The most famous example of Bastiat's satire
was his petition to the French parliament on behalf of candlemakers
and related industries. He was seeking relief from "ruinous competition of
a foreign rival who works under conditions so far superior to our own for the
production of light that he is flooding the domestic market with it at an
incredibly low price." The foreign rival was the sun. The relief sought
was a law requiring the closing of all blinds to shut out the sunlight and
stimulate the domestic candle industry.
Despite the publication of Adam Smith's The
Wealth of Nations decades earlier, Bastiat was still fighting the
mercantilist view of exports as good and imports as bad. He pointed out that
under this view, the ideal situation would be for a ship loaded with exports to
sink at sea. One nation gets the benefit of exporting and no nation has to bear
the burden of importing.
Bastiat once saw an editorial proposing a
Bordeaux stop on the railroad from Paris to Spain to stimulate local business.
He wondered, why only Bordeaux? Why not have a stop in every single town along
the way, a neverending
series of breaks,so the
prosperity could be enjoyed by all? They could call it a "negative
railroad."
This point is true even today. Trade with
Mexico has boomed since the passage of the North American Free Trade Agreement
and so has truck traffic across the Rio Grande. Luckily we have bridges to
facilitate the crossing. But while the bridges were made for crossing, the
hundreds of warehouses near the border were not. They're for storing and
waiting, where Mexican truckers are required to hand over their cargo to
domestic carriers. Bastiat had his "negative railroads." We
have "negative bridges."
Then there's Bastiat's broken-window fallacy. It
seems someone broke a window. It's unfortunate, but there's a silver lining.
Money spent to repair the window will bring new business to the repairman. He,
in turn, will spend his higher income and generate more business for others.
The broken window could ultimately create a boom.
Wait a minute, Bastiat cautioned.

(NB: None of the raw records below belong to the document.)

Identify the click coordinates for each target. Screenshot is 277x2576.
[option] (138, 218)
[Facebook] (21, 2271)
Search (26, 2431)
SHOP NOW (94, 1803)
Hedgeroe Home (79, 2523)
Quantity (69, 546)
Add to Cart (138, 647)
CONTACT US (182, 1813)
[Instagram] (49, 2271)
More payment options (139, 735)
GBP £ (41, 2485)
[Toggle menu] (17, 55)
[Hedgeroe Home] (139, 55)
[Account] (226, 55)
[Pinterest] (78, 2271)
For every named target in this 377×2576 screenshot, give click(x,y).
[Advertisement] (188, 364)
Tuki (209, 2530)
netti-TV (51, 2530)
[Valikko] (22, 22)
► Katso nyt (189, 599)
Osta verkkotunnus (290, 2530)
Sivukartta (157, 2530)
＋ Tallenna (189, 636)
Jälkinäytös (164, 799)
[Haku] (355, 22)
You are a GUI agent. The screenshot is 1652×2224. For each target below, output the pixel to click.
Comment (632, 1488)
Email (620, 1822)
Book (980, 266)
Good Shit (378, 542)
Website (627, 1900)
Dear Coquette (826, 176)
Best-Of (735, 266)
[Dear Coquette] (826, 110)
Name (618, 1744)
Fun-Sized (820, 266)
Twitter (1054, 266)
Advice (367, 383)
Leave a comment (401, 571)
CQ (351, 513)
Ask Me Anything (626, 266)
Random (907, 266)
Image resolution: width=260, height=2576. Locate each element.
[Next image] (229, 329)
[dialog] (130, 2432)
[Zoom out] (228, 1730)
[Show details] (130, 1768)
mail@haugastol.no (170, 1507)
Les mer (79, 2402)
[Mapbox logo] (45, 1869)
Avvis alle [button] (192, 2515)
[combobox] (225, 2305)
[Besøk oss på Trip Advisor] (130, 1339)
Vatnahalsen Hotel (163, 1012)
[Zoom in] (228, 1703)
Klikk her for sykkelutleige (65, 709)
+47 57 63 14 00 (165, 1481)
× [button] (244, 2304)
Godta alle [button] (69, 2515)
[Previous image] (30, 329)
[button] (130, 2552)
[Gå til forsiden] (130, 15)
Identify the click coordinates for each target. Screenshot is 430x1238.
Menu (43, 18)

That's
based only on what is seen. You must also consider what is not seen, what does
not happen. What is not seen is how the money would have been spent if the
window had not been broken. The broken window didn't increase spending; it
diverted spending.
Obvious? Sure, but we fall for a version of the
broken-window fallacy every time we evaluate the impact of a government program
without considering what taxpayers would have done with the money instead. Some
people even judge monetary policy by what happens, without considering what
might have happened.
Most economic myths give way to Bastiat's
distinction between the seen and the unseen. Related
concepts include half truths and whole truths, intended and unintended
consequences, the short run and long run and partial effects and total effects.
Henry Hazlitt expanded on these themes in his
wonderful book, "Economics in One Lesson." If you don't have time to
read Bastiat's collected works, try Hazlitt's book.
Bastiat called attention to the absurdities that come from favoring
producers over consumers and sellers over buyers. Producers benefit from scarcity
and high prices while consumers benefit from abundance and low prices.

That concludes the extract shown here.